Structure-Based Design and Synthesis of Stapled 10Panx1 Analogues for Use in Cardiovascular Inflammatory Diseases

Following a rational design, a series of macrocyclic (stapled) peptidomimetics of 10Panx1, the most established peptide inhibitor of Pannexin1 (Panx1) channels, were developed and synthesized. Two macrocyclic analogues SBL-PX1-42 and SBL-PX1-44 outperformed the linear native peptide. During in vitro adenosine triphosphate (ATP) release and Yo-Pro-1 uptake assays in a Panx1-expressing tumor cell line, both compounds were revealed to be promising bidirectional inhibitors of Panx1 channel function, able to induce a two-fold inhibition, as compared to the native 10Panx1 sequence. The introduction of triazole-based cross-links within the peptide backbones increased helical content and enhanced in vitro proteolytic stability in human plasma (>30-fold longer half-lives, compared to 10Panx1). In adhesion assays, a double-stapled peptide, SBL-PX1-206 inhibited ATP release from endothelial cells, thereby efficiently reducing THP-1 monocyte adhesion to a TNF-a-activated endothelial monolayer and making it a promising candidate for future in vivo investigations in animal models of cardiovascular inflammatory disease.

Automated summary

A series of macrocyclic peptidomimetics of Pannexin1 channels were developed and synthesized, showing better performance than the linear native peptides.

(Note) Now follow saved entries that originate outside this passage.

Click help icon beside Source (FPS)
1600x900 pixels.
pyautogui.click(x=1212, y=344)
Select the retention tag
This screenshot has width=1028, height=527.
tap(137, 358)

Two compounds, SBL-PX1-42 and SBL-PX1-44, exhibited promising bidirectional inhibitory effects on the channel function. The introduction of triazole-based cross-links in the peptides enhanced helical content and stability. One of the peptides, SBL-PX1-206, efficiently reduced monocyte adhesion to activated endothelial cells, making it a potential candidate for in vivo investigations in animal models of cardiovascular inflammatory disease.